3) El “lado B” tecnológico: identidad, interoperabilidad y ciberseguridad
A medida que los vehículos se convierten en objetos más conectados y el ecosistema se apoya más en datos (pólizas, historial, trazabilidad de altas y bajas), crece la importancia de la interoperabilidad de sistemas y de la protección de información. El crecimiento del parque no describe por sí solo el nivel de conectividad de los vehículos, pero sí amplía el perímetro operativo de las organizaciones que gestionan esa movilidad: más usuarios, más expedientes, más puntos de contacto digital.

Una lectura de fondo: más parque no equivale a un parque “mejor”

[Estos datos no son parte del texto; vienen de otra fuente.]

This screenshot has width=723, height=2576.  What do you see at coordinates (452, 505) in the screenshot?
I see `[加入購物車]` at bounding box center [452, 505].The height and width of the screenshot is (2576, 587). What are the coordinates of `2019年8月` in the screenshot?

El crecimiento del parque móvil puede interpretarse como un síntoma de recuperación —más actividad, más adquisiciones netas, más circulación asegurada—, pero no necesariamente implica modernización del parque o mejoras en eficiencia. El dato que aporta el FIVA es contundente en volumen y tendencia; el debate público y empresarial suele girar después hacia la composición: qué tipos de vehículos crecen, cuánto pesa la renovación y cómo se traduce esto en movilidad sostenible, seguridad vial o infraestructuras. Esa discusión exige otras métricas y no se desprende directamente del indicador del parque asegurado.

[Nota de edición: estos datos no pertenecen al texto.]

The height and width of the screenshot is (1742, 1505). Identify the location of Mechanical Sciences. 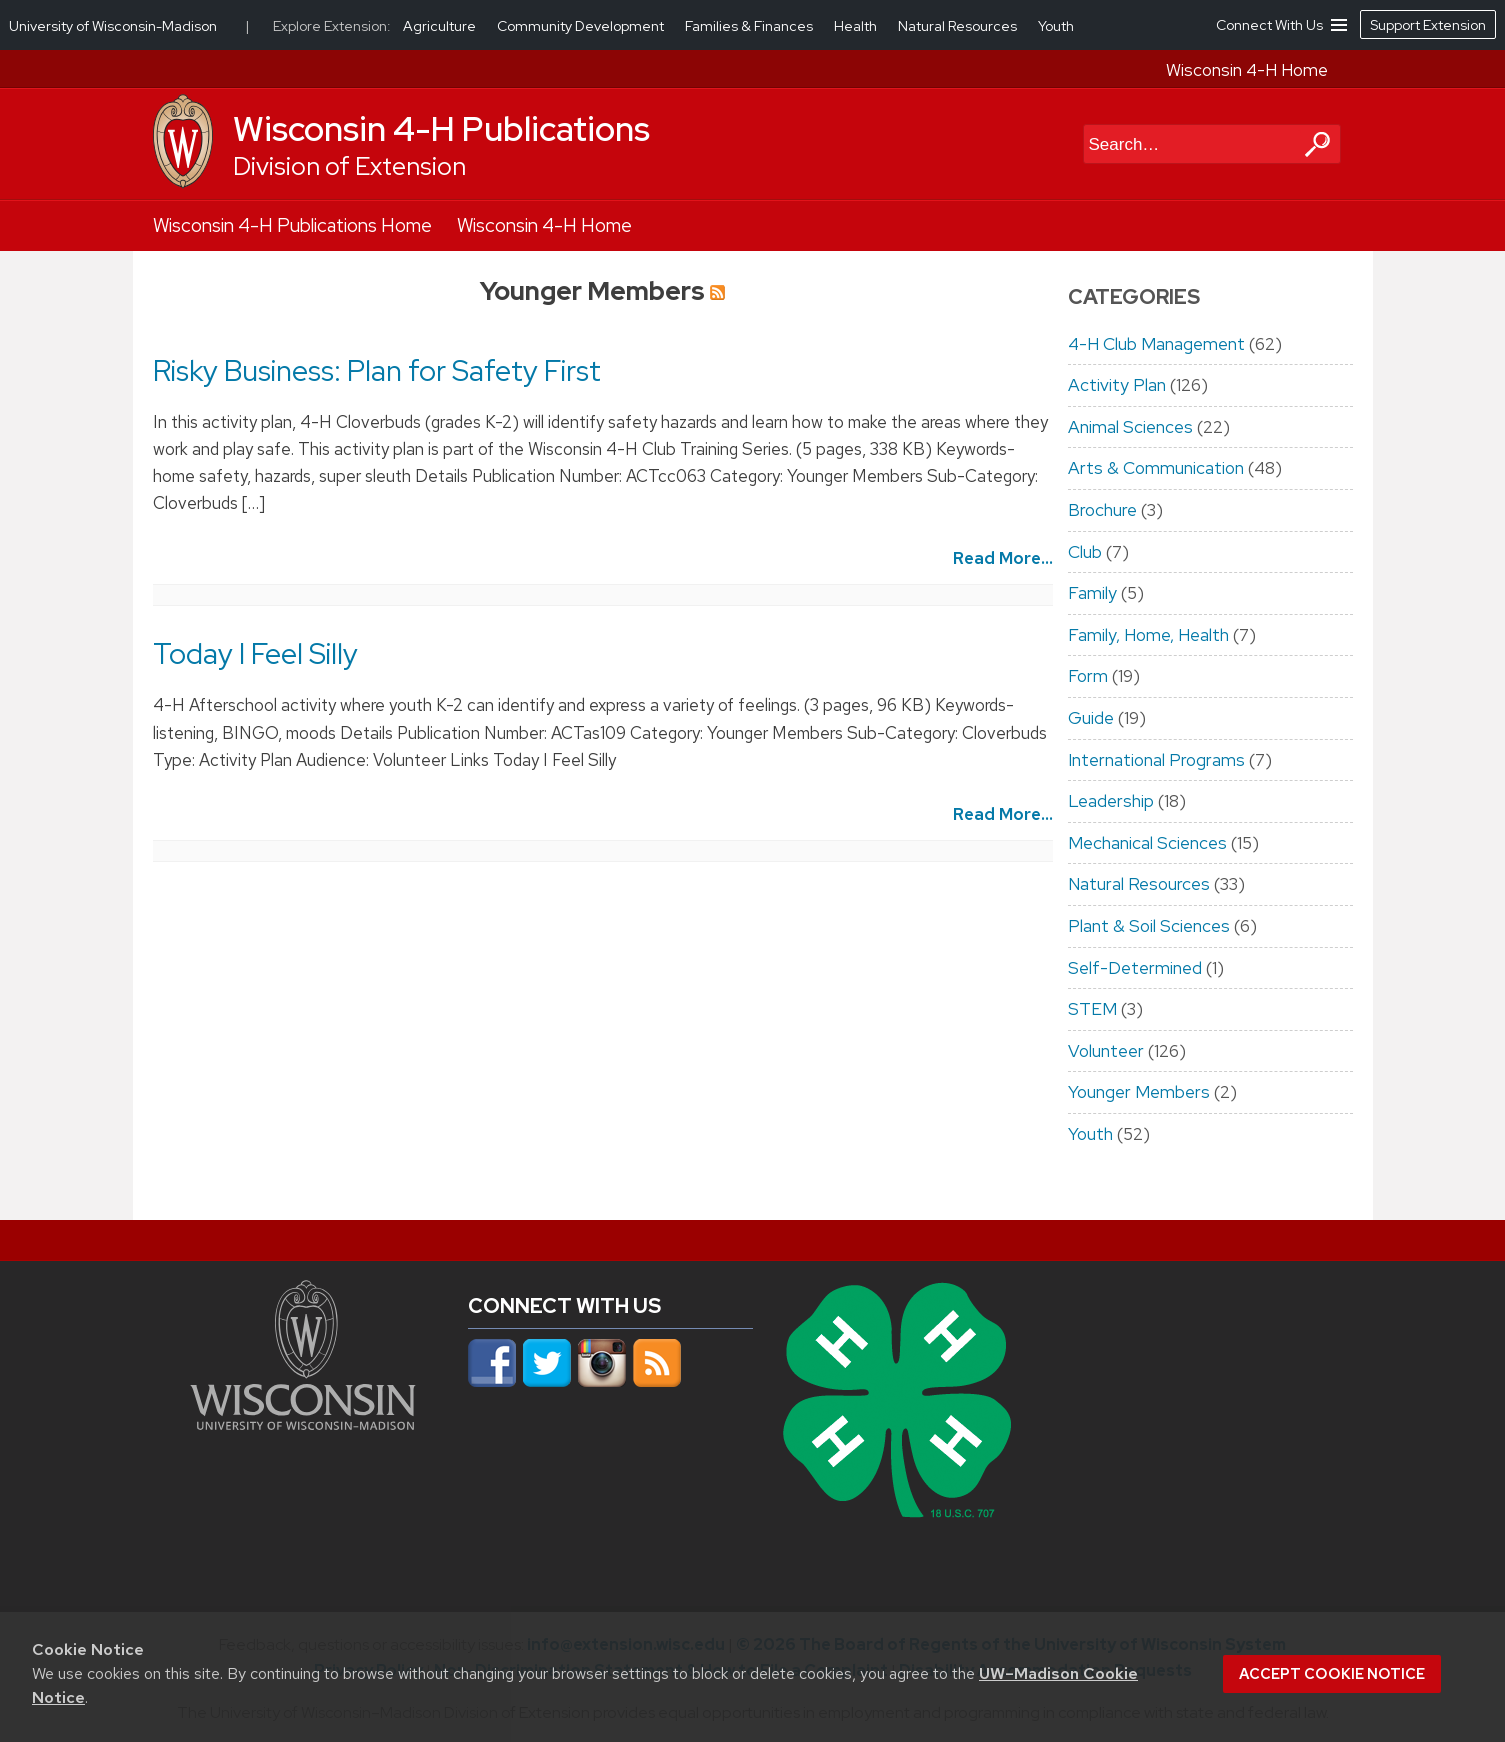
(1147, 843).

Lo que sí deja claro la estadística del cuarto trimestre es que el parque no solo crece: acelera respecto a años recientes y consolida una trayectoria de incrementos trimestrales consecutivos. En un país que roza la barrera de los 35 millones de vehículos asegurados, la movilidad —y su gestión digital— seguirá siendo un asunto central para aseguradoras, administraciones y empresas tecnológicas que orbitan alrededor del automóvil.


Preguntas frecuentes

¿Qué es el FIVA y por qué se considera un indicador fiable del parque móvil en España?
El FIVA es el Fichero Informativo de Vehículos Asegurados. Al ser obligatorio el seguro de responsabilidad civil para circular, el fichero ofrece una imagen muy fiel de los vehículos asegurados en el país.

¿Cuántos vehículos asegurados había en España al cierre de 2025 según UNESPA?
La media del cuarto trimestre de 2025 fue de 34.723.151 vehículos asegurados, según los datos del FIVA.

¿Por qué es relevante que se acumulen quince trimestres seguidos de crecimiento?
Porque indica una tendencia sostenida durante casi cuatro años, lo que UNESPA interpreta como una recuperación estructural tras la moderación de los años de pandemia.

¿Qué impacto puede tener el aumento del parque móvil en la digitalización del sector asegurador?
Un mayor volumen de vehículos suele exigir más eficiencia operativa: automatización de altas/bajas, gestión digital de siniestros y mejor analítica para gestionar complejidad y riesgo.